AIM OF THE TASK: Exact reproduction required: the lines below from the line with "Click the pencil" to the line with "Given: Click the 名稱 input field containing 圓管", both ends included, and no others.

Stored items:

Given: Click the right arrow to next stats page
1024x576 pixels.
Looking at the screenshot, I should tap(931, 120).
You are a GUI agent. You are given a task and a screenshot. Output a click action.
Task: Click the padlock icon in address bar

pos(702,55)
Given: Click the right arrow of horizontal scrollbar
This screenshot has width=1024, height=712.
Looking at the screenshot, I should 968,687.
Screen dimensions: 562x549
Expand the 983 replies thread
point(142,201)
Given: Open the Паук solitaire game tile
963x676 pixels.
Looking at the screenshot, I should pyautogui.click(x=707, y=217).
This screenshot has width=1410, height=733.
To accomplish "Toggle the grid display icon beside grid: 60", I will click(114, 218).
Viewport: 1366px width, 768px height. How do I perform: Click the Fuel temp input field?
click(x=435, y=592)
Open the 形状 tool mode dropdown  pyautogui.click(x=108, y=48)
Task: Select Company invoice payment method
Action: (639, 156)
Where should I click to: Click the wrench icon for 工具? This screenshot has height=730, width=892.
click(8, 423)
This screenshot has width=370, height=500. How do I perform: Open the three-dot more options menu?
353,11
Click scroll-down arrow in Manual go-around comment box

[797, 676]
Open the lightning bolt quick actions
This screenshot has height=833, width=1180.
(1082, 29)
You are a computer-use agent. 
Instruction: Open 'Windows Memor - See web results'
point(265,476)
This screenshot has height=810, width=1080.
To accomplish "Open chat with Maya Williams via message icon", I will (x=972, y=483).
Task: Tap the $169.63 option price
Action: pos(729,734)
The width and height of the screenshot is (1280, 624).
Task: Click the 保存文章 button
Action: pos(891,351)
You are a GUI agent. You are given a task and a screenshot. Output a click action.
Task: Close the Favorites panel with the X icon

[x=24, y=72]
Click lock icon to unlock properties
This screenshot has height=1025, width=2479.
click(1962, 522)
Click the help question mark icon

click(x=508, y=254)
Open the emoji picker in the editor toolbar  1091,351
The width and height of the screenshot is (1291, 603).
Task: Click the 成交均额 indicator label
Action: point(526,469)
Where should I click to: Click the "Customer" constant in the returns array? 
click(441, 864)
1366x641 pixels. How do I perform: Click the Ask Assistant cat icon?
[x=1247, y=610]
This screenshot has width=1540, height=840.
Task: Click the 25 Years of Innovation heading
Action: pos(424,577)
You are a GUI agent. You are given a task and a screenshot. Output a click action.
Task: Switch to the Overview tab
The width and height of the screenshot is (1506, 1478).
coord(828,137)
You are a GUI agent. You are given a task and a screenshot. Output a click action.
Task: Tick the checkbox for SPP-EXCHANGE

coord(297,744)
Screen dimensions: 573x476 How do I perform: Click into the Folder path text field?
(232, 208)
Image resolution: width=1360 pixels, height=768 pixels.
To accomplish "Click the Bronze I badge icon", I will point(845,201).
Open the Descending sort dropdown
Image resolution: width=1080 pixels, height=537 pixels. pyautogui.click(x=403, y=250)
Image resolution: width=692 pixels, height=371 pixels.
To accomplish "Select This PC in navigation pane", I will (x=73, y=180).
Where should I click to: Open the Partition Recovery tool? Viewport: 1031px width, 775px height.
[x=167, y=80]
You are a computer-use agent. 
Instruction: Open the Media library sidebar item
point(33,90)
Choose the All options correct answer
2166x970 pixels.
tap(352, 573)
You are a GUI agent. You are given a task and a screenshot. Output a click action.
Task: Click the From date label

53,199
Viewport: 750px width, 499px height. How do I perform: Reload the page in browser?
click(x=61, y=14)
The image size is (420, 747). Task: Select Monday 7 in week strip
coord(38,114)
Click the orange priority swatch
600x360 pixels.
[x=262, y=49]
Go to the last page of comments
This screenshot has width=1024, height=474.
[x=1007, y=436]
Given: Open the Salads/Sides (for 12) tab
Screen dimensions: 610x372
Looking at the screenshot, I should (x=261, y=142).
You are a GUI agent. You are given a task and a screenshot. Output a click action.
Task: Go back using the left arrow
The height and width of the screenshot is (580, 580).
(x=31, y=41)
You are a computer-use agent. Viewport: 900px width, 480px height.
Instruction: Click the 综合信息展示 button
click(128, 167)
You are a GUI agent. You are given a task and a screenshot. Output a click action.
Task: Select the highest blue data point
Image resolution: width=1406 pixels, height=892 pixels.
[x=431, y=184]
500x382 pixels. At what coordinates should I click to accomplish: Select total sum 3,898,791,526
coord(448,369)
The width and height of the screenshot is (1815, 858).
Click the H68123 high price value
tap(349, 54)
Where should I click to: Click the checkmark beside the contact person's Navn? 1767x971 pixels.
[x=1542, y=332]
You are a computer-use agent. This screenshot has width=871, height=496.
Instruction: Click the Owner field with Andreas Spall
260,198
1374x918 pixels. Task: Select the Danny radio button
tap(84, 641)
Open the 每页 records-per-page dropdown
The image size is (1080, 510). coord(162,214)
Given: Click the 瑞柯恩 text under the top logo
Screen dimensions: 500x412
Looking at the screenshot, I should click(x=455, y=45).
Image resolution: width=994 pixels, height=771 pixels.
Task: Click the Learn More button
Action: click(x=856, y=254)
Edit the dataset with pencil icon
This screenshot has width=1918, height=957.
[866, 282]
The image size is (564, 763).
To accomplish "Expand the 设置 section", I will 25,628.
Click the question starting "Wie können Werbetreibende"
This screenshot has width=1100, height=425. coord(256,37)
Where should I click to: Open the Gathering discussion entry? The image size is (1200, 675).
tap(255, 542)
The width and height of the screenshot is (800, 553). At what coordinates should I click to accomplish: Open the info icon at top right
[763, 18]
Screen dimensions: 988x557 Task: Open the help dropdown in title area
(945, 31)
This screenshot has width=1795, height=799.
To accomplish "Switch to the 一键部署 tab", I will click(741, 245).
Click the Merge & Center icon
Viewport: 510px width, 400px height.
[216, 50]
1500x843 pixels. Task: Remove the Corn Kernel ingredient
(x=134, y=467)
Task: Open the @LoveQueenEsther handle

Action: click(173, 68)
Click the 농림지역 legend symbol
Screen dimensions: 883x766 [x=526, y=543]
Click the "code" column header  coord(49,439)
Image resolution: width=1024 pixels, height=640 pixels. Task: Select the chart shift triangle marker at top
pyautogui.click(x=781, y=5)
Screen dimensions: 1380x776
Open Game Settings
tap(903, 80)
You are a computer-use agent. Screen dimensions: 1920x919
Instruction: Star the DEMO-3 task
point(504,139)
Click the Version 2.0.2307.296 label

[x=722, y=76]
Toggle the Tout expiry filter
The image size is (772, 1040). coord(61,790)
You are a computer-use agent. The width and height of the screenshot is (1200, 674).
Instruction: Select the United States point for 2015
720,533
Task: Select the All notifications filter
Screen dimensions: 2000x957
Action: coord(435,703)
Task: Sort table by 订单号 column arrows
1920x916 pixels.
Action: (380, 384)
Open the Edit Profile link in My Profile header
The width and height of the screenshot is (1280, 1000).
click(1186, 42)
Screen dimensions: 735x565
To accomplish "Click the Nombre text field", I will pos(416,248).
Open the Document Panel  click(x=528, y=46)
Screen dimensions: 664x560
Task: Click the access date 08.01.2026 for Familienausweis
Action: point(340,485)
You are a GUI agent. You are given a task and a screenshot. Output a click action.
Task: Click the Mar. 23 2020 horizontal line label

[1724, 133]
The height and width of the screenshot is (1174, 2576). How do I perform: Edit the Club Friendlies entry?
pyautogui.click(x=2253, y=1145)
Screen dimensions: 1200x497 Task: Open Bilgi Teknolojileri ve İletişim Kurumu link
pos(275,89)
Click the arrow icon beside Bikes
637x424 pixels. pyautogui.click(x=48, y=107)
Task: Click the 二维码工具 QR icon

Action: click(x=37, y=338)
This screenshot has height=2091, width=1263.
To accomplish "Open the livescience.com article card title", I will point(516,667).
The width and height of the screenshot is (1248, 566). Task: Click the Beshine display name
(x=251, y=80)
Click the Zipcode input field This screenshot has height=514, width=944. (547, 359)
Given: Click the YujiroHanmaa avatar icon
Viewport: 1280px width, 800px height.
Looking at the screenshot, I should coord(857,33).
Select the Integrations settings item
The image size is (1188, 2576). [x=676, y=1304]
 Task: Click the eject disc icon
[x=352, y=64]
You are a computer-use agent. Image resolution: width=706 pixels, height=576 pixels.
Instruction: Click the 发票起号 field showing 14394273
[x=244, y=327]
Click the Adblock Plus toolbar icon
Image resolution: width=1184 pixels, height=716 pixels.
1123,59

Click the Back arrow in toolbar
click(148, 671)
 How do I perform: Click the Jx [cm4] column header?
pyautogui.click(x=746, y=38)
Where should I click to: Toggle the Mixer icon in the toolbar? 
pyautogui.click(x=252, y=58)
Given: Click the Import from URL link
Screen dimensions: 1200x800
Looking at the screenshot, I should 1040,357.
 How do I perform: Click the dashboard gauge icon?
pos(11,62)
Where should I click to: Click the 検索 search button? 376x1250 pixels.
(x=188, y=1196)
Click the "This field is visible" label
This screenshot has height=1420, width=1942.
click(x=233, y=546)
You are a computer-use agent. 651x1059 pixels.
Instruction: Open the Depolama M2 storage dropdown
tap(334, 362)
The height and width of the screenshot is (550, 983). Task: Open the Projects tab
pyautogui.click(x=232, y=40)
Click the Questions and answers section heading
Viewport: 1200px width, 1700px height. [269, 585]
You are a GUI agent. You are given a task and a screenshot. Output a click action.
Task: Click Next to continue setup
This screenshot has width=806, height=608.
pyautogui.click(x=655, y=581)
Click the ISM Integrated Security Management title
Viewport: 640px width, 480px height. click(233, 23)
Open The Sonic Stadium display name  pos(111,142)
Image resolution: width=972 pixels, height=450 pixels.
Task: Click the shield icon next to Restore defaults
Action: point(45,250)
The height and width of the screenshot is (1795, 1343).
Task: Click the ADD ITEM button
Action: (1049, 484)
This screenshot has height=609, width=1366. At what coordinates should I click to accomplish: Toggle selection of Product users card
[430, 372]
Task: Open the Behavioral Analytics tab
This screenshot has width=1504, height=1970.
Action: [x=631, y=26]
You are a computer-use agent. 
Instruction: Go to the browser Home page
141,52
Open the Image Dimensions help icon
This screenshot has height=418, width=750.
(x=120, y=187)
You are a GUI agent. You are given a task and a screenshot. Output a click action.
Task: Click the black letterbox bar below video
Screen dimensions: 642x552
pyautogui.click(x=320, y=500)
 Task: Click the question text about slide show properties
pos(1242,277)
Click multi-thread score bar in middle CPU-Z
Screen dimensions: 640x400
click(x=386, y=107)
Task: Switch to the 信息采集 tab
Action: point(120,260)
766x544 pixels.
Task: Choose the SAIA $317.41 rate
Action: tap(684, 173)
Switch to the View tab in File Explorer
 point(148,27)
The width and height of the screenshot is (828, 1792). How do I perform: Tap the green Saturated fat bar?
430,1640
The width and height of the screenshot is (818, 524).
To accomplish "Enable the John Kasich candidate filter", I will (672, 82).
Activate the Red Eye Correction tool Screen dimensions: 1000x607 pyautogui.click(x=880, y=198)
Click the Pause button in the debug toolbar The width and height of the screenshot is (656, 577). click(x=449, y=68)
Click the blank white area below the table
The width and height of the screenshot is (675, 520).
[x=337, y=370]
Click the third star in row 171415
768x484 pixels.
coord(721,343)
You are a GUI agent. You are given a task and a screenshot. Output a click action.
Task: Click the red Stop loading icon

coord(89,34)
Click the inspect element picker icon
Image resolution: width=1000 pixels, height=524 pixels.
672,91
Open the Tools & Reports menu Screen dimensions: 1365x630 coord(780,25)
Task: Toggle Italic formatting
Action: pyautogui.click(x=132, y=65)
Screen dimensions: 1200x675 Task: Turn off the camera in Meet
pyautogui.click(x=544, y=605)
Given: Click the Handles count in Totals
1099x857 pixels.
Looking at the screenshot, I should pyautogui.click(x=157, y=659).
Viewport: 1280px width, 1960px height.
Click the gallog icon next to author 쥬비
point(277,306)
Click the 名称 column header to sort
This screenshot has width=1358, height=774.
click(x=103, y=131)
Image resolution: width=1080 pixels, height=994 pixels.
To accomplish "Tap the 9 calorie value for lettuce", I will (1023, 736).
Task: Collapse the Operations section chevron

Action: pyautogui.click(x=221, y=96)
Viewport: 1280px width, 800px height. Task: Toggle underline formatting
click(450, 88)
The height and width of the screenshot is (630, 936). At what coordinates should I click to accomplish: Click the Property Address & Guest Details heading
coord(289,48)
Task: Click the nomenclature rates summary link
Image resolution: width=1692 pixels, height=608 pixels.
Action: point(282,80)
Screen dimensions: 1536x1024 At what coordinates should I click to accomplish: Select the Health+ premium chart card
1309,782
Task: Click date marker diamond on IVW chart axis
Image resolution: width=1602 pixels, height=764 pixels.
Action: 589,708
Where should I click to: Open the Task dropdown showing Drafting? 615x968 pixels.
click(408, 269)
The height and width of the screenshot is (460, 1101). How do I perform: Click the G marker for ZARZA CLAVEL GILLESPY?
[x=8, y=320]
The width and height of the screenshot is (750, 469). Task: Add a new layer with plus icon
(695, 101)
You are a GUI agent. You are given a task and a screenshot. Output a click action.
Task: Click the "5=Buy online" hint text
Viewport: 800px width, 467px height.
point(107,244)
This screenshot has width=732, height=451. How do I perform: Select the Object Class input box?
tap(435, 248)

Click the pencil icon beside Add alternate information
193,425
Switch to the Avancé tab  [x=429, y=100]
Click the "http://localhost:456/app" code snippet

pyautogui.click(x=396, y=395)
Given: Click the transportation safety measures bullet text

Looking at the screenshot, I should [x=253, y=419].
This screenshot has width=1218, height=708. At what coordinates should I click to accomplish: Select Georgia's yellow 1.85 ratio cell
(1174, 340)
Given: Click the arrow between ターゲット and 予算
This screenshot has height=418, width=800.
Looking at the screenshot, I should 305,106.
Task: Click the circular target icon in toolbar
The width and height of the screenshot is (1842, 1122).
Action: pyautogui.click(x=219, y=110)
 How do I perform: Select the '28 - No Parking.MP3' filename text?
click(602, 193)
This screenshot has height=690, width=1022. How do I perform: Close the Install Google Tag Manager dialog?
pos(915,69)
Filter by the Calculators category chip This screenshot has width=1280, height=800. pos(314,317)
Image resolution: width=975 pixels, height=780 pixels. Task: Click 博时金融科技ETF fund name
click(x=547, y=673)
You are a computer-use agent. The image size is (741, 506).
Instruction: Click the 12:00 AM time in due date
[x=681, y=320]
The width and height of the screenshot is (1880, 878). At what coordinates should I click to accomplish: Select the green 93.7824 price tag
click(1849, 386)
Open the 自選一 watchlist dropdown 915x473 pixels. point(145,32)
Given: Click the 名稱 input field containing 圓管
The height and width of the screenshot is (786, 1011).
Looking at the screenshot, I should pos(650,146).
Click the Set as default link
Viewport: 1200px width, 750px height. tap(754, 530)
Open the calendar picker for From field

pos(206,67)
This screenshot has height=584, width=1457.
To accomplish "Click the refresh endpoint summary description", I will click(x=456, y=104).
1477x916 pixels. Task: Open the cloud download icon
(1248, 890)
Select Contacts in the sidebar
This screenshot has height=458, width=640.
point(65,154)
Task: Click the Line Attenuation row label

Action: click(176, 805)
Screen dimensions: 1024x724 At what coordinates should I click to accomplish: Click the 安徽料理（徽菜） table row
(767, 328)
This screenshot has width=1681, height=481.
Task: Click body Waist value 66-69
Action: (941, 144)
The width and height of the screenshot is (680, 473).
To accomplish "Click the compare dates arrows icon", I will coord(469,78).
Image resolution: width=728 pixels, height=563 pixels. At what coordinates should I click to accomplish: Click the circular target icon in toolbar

OUTPUT FOR THIS EXERCISE:
Click the pencil icon beside Add alternate information
193,425
Switch to the Avancé tab  [x=429, y=100]
Click the "http://localhost:456/app" code snippet

pyautogui.click(x=396, y=395)
Given: Click the transportation safety measures bullet text

Looking at the screenshot, I should [x=253, y=419].
This screenshot has width=1218, height=708. At what coordinates should I click to accomplish: Select Georgia's yellow 1.85 ratio cell
(1174, 340)
Given: Click the arrow between ターゲット and 予算
This screenshot has height=418, width=800.
Looking at the screenshot, I should 305,106.
Task: Click the circular target icon in toolbar
The width and height of the screenshot is (1842, 1122).
Action: pyautogui.click(x=219, y=110)
 How do I perform: Select the '28 - No Parking.MP3' filename text?
click(602, 193)
This screenshot has height=690, width=1022. How do I perform: Close the Install Google Tag Manager dialog?
pos(915,69)
Filter by the Calculators category chip This screenshot has width=1280, height=800. pos(314,317)
Image resolution: width=975 pixels, height=780 pixels. Task: Click 博时金融科技ETF fund name
click(x=547, y=673)
You are a computer-use agent. The image size is (741, 506).
Instruction: Click the 12:00 AM time in due date
[x=681, y=320]
The width and height of the screenshot is (1880, 878). At what coordinates should I click to accomplish: Select the green 93.7824 price tag
click(1849, 386)
Open the 自選一 watchlist dropdown 915x473 pixels. point(145,32)
Given: Click the 名稱 input field containing 圓管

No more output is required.